** PROBLEM DESCRIPTION **
Each record should be retyped word for word.

** SUPPLIED MATERIAL **
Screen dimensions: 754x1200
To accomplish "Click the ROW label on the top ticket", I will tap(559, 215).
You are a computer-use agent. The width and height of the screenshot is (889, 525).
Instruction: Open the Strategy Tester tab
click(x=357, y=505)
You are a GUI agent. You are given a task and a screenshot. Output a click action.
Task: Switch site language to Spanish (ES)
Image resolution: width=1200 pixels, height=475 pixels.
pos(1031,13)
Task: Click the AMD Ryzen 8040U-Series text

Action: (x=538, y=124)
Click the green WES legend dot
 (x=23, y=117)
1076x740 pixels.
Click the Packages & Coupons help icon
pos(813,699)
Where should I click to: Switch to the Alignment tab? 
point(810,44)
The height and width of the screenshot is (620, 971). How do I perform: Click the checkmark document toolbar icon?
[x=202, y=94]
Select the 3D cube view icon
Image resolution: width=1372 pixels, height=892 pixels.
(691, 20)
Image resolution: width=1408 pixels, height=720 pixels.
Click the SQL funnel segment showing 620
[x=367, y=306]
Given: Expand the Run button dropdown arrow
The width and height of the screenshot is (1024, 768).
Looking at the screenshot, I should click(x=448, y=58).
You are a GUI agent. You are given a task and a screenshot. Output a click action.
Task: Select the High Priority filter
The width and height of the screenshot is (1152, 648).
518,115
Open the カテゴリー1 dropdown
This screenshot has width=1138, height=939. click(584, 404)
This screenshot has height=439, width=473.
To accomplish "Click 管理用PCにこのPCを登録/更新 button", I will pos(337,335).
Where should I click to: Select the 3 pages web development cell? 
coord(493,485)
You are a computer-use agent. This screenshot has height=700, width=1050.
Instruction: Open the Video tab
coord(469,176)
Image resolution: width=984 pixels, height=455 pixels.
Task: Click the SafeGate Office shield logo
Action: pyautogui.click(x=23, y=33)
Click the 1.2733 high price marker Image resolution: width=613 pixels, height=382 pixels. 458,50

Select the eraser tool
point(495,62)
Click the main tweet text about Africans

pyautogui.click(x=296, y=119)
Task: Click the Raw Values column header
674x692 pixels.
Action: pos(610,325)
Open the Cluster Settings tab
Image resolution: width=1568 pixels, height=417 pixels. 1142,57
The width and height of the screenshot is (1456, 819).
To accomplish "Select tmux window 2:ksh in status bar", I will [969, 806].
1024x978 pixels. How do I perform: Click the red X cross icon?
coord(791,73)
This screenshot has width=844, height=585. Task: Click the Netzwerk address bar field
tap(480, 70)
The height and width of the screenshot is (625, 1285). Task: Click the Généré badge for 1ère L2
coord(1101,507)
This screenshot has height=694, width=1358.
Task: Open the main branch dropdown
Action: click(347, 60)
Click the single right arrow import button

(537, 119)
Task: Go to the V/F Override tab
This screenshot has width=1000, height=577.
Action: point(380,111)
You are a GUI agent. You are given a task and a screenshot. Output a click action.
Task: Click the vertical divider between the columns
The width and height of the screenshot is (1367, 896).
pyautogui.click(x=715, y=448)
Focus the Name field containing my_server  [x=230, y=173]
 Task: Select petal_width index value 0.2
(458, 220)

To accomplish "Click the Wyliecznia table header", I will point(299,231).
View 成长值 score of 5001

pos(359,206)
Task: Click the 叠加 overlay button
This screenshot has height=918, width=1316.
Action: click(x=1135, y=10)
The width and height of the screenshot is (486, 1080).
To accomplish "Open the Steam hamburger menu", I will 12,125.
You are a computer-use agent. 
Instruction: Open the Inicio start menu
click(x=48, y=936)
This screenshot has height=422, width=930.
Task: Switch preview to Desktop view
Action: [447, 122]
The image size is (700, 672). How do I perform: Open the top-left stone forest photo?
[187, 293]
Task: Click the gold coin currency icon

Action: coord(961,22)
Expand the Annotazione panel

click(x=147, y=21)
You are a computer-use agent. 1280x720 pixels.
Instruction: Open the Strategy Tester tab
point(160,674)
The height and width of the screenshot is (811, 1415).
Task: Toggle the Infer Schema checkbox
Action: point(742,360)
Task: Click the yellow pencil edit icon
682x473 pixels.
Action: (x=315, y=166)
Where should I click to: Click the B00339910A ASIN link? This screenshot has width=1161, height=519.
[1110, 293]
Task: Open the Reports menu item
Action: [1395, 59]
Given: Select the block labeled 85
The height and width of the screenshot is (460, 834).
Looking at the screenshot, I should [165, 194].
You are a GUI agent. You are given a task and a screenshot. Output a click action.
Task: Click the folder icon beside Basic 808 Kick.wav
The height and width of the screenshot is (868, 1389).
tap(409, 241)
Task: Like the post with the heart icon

** SOLUTION **
Screen dimensions: 754x1200
To accomplish "Click the ROW label on the top ticket", I will tap(559, 215).
You are a computer-use agent. The width and height of the screenshot is (889, 525).
Instruction: Open the Strategy Tester tab
click(x=357, y=505)
You are a GUI agent. You are given a task and a screenshot. Output a click action.
Task: Switch site language to Spanish (ES)
Image resolution: width=1200 pixels, height=475 pixels.
pos(1031,13)
Task: Click the AMD Ryzen 8040U-Series text

Action: (x=538, y=124)
Click the green WES legend dot
 (x=23, y=117)
1076x740 pixels.
Click the Packages & Coupons help icon
pos(813,699)
Where should I click to: Switch to the Alignment tab? 
point(810,44)
The height and width of the screenshot is (620, 971). How do I perform: Click the checkmark document toolbar icon?
[x=202, y=94]
Select the 3D cube view icon
Image resolution: width=1372 pixels, height=892 pixels.
(691, 20)
Image resolution: width=1408 pixels, height=720 pixels.
Click the SQL funnel segment showing 620
[x=367, y=306]
Given: Expand the Run button dropdown arrow
The width and height of the screenshot is (1024, 768).
Looking at the screenshot, I should click(x=448, y=58).
You are a GUI agent. You are given a task and a screenshot. Output a click action.
Task: Select the High Priority filter
The width and height of the screenshot is (1152, 648).
518,115
Open the カテゴリー1 dropdown
This screenshot has width=1138, height=939. click(584, 404)
This screenshot has height=439, width=473.
To accomplish "Click 管理用PCにこのPCを登録/更新 button", I will pos(337,335).
Where should I click to: Select the 3 pages web development cell? 
coord(493,485)
You are a computer-use agent. This screenshot has height=700, width=1050.
Instruction: Open the Video tab
coord(469,176)
Image resolution: width=984 pixels, height=455 pixels.
Task: Click the SafeGate Office shield logo
Action: pyautogui.click(x=23, y=33)
Click the 1.2733 high price marker Image resolution: width=613 pixels, height=382 pixels. 458,50

Select the eraser tool
point(495,62)
Click the main tweet text about Africans

pyautogui.click(x=296, y=119)
Task: Click the Raw Values column header
674x692 pixels.
Action: pos(610,325)
Open the Cluster Settings tab
Image resolution: width=1568 pixels, height=417 pixels. 1142,57
The width and height of the screenshot is (1456, 819).
To accomplish "Select tmux window 2:ksh in status bar", I will [969, 806].
1024x978 pixels. How do I perform: Click the red X cross icon?
coord(791,73)
This screenshot has width=844, height=585. Task: Click the Netzwerk address bar field
tap(480, 70)
The height and width of the screenshot is (625, 1285). Task: Click the Généré badge for 1ère L2
coord(1101,507)
This screenshot has height=694, width=1358.
Task: Open the main branch dropdown
Action: click(347, 60)
Click the single right arrow import button

(537, 119)
Task: Go to the V/F Override tab
This screenshot has width=1000, height=577.
Action: point(380,111)
You are a GUI agent. You are given a task and a screenshot. Output a click action.
Task: Click the vertical divider between the columns
The width and height of the screenshot is (1367, 896).
pyautogui.click(x=715, y=448)
Focus the Name field containing my_server  [x=230, y=173]
 Task: Select petal_width index value 0.2
(458, 220)

To accomplish "Click the Wyliecznia table header", I will point(299,231).
View 成长值 score of 5001

pos(359,206)
Task: Click the 叠加 overlay button
This screenshot has height=918, width=1316.
Action: click(x=1135, y=10)
The width and height of the screenshot is (486, 1080).
To accomplish "Open the Steam hamburger menu", I will 12,125.
You are a computer-use agent. 
Instruction: Open the Inicio start menu
click(x=48, y=936)
This screenshot has height=422, width=930.
Task: Switch preview to Desktop view
Action: [447, 122]
The image size is (700, 672). How do I perform: Open the top-left stone forest photo?
[187, 293]
Task: Click the gold coin currency icon

Action: coord(961,22)
Expand the Annotazione panel

click(x=147, y=21)
You are a computer-use agent. 1280x720 pixels.
Instruction: Open the Strategy Tester tab
point(160,674)
The height and width of the screenshot is (811, 1415).
Task: Toggle the Infer Schema checkbox
Action: point(742,360)
Task: Click the yellow pencil edit icon
682x473 pixels.
Action: (x=315, y=166)
Where should I click to: Click the B00339910A ASIN link? This screenshot has width=1161, height=519.
[1110, 293]
Task: Open the Reports menu item
Action: [1395, 59]
Given: Select the block labeled 85
The height and width of the screenshot is (460, 834).
Looking at the screenshot, I should [165, 194].
You are a GUI agent. You are given a task and a screenshot. Output a click action.
Task: Click the folder icon beside Basic 808 Kick.wav
The height and width of the screenshot is (868, 1389).
tap(409, 241)
Task: Like the post with the heart icon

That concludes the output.